----- SOURCE DATA -----

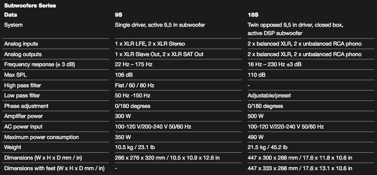This screenshot has width=377, height=175.
Task: Select Flat / 60 / 80 Hz value
Action: 135,86
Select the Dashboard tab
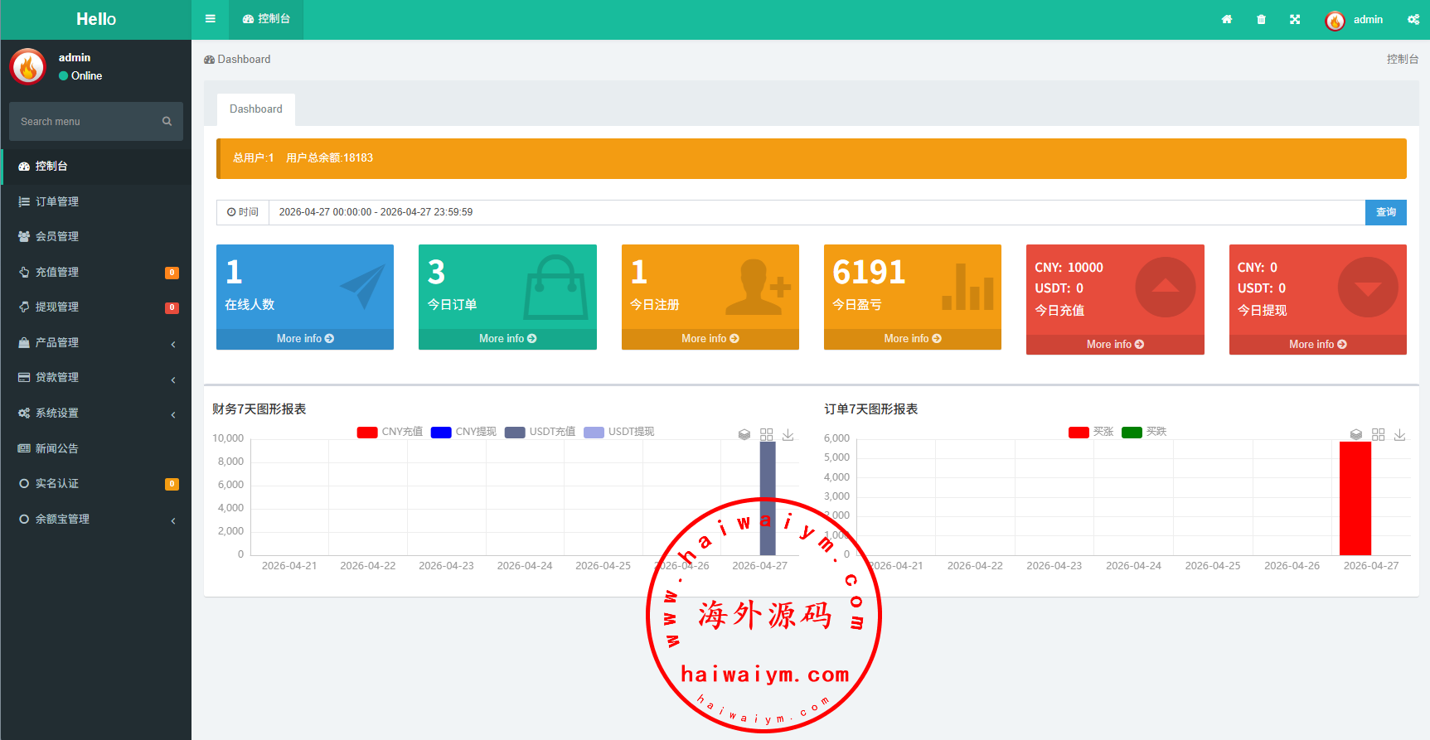 pos(255,109)
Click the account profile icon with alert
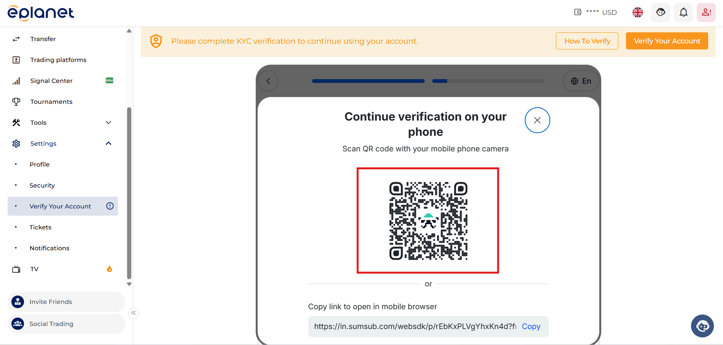The width and height of the screenshot is (723, 345). pyautogui.click(x=706, y=12)
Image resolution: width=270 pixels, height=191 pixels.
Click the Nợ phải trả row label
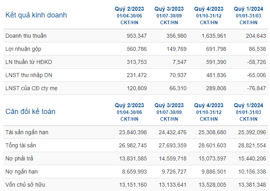(x=19, y=158)
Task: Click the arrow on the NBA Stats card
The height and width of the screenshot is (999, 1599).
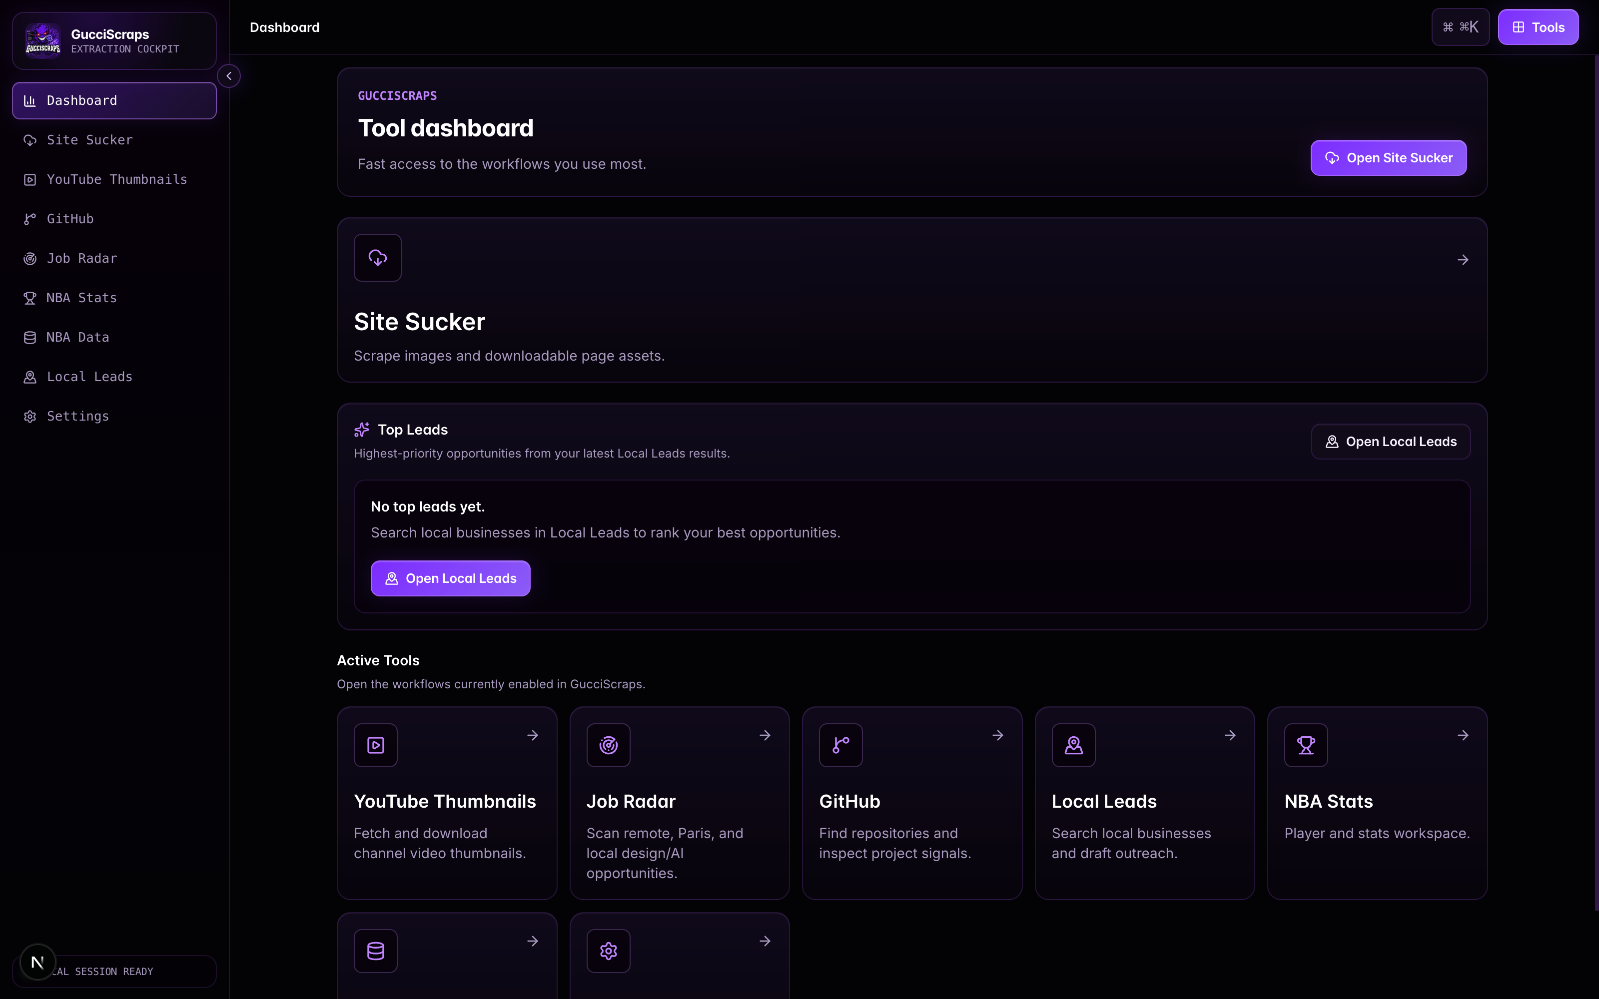Action: [1463, 735]
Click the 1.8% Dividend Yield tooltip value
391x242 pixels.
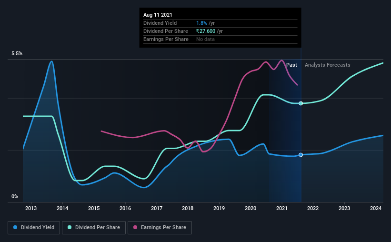click(201, 23)
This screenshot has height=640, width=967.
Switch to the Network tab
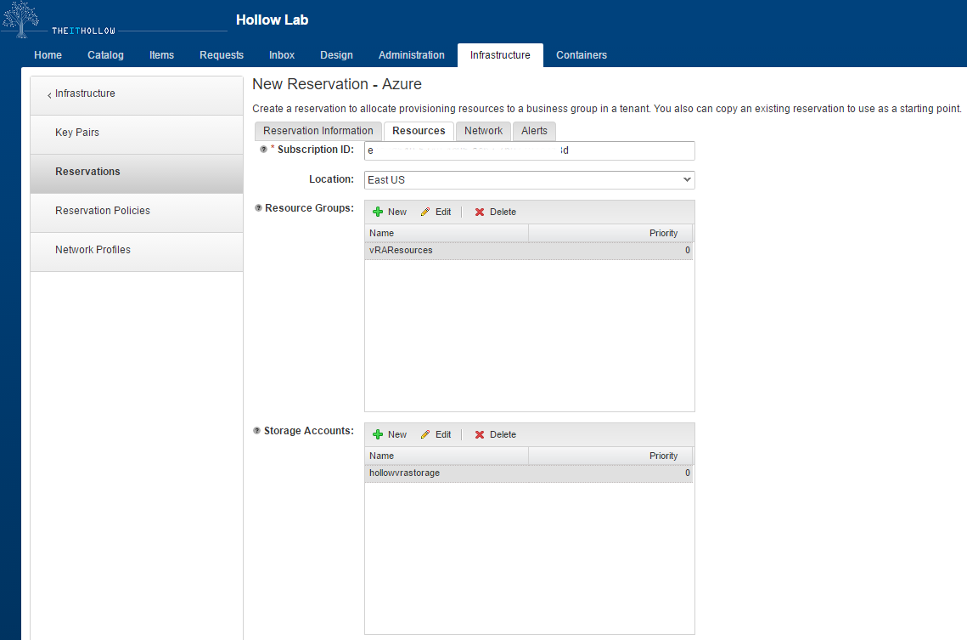click(x=483, y=131)
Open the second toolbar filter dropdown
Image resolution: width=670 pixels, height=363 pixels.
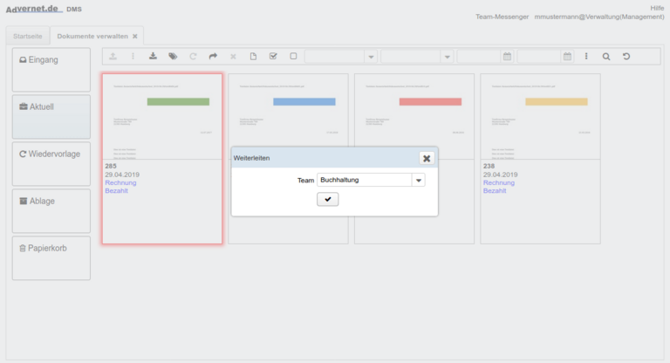point(447,57)
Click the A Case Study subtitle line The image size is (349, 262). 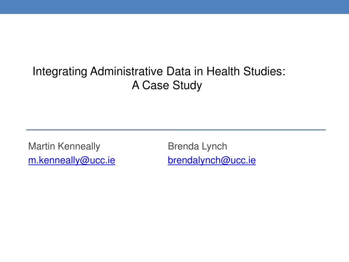point(167,86)
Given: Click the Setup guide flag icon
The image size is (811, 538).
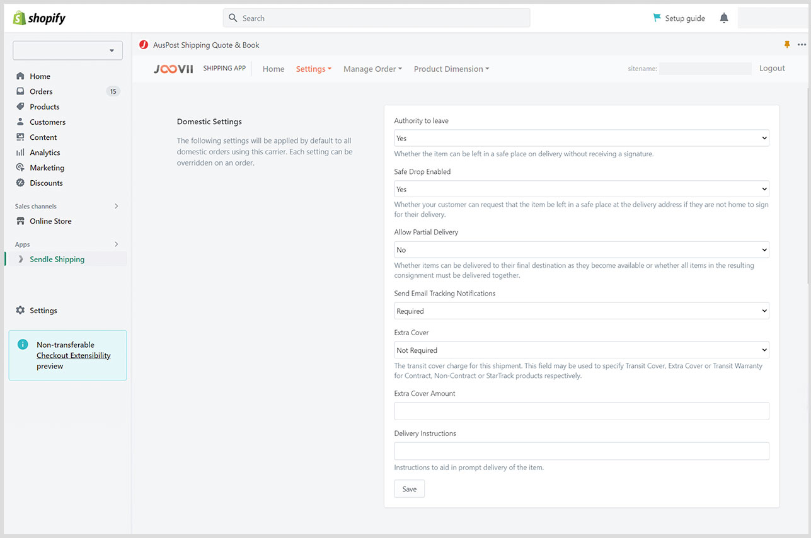Looking at the screenshot, I should point(657,18).
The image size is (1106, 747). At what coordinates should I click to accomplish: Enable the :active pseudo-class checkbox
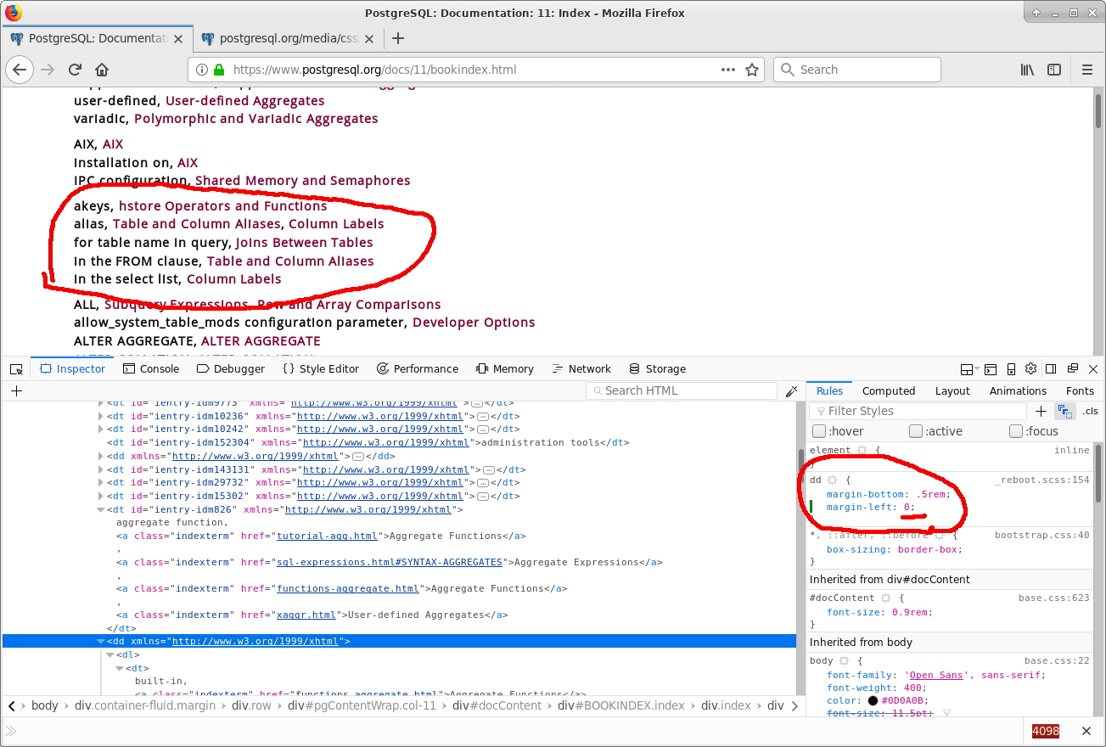(916, 431)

-----

» GIVEN EXERCISE
Please return each line above that contains the string "Task", treating uppercase and lowercase letters as different.

» RESULT BELOW
Task: Select Flat / 60 / 80 Hz value
Task: Click the arrow on the NBA Stats card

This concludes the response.